### PROBLEM DESCRIPTION
Rewrite all the items below with "This screenshot" swapped for "This image" and everything else kept the same. Omit the pictures from your answer.

### RECORDS PROVIDED
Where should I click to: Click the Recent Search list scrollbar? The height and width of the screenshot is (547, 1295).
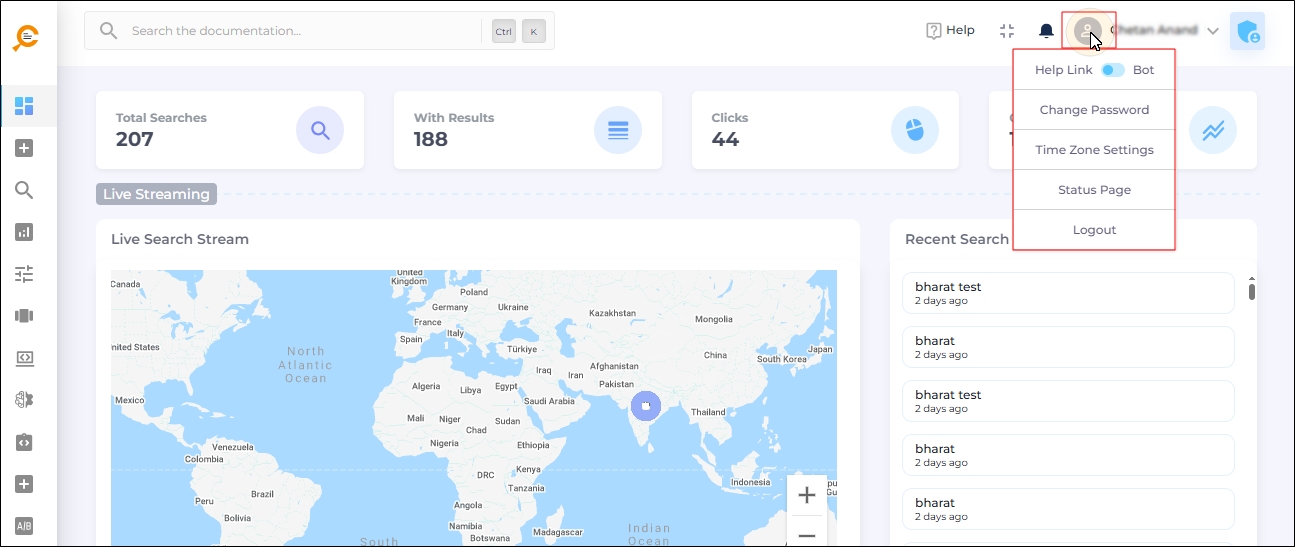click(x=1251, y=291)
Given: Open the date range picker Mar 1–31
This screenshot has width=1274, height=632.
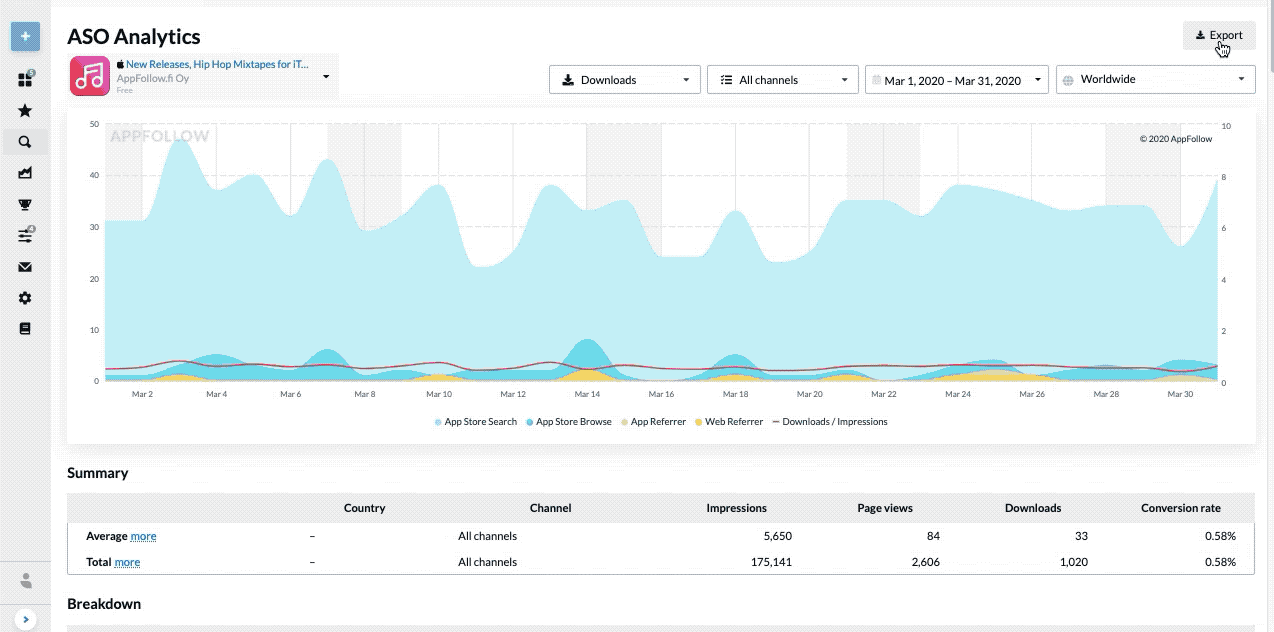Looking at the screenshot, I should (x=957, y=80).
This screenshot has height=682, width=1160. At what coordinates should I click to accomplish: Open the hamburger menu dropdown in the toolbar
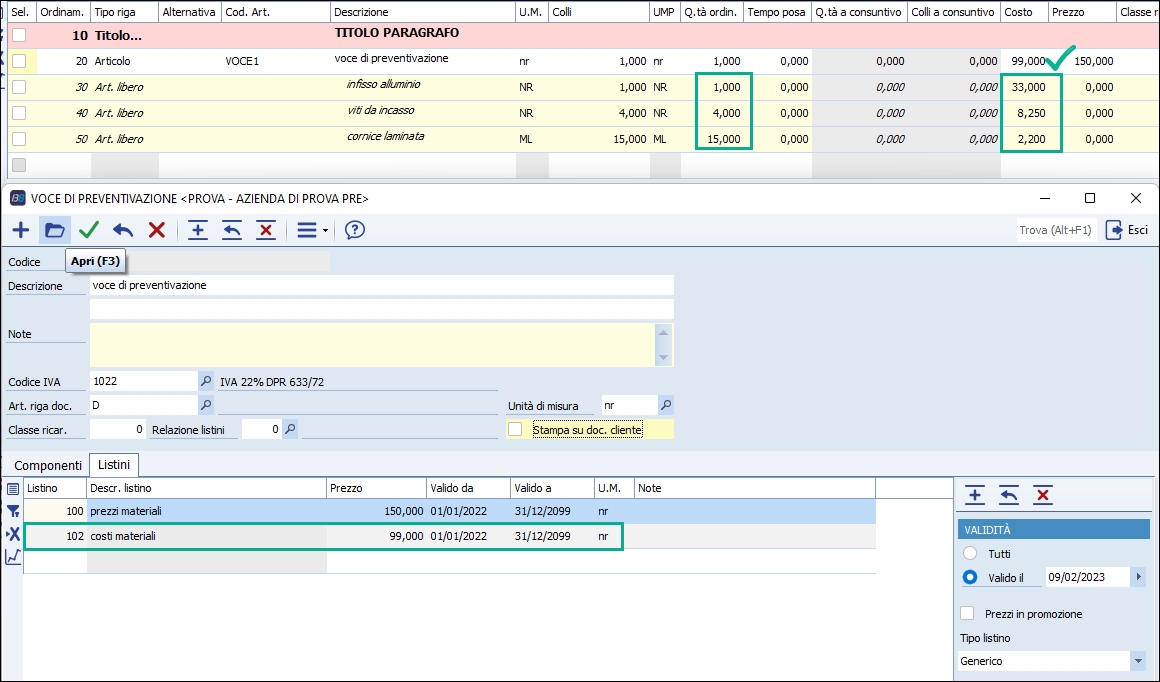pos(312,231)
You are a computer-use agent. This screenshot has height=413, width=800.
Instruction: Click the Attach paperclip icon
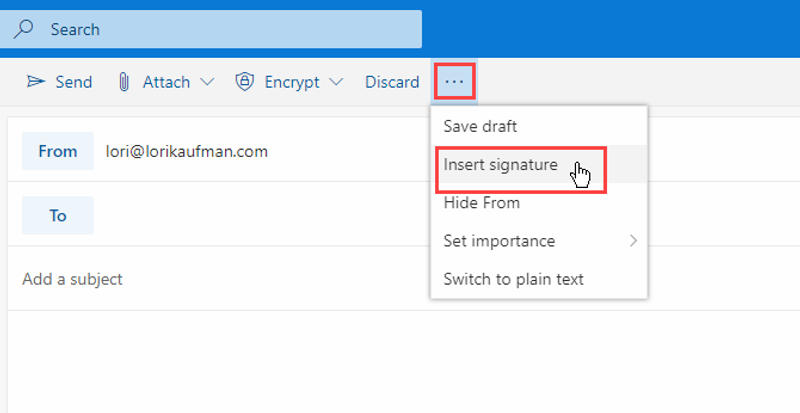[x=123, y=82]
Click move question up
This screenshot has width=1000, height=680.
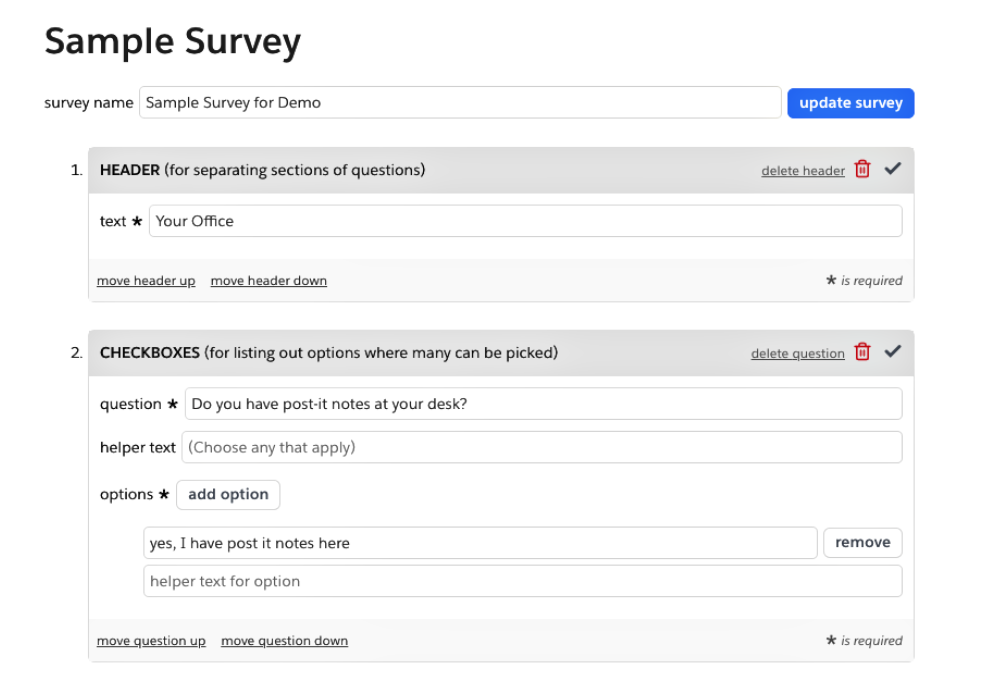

### OUTPUT FOR THIS TASK
Where should I click to: Click the Recent Search list scrollbar? The height and width of the screenshot is (547, 1295).
click(x=1251, y=291)
Given: Open the date range picker Mar 1–31
This image has width=1274, height=632.
Looking at the screenshot, I should (x=957, y=80).
This image has height=682, width=1160. At what coordinates should I click to accomplish: Open the hamburger menu dropdown in the toolbar
pos(312,231)
You are a computer-use agent. This image has height=413, width=800.
Instruction: Click the Attach paperclip icon
[x=123, y=82]
Click move question up
This image has width=1000, height=680.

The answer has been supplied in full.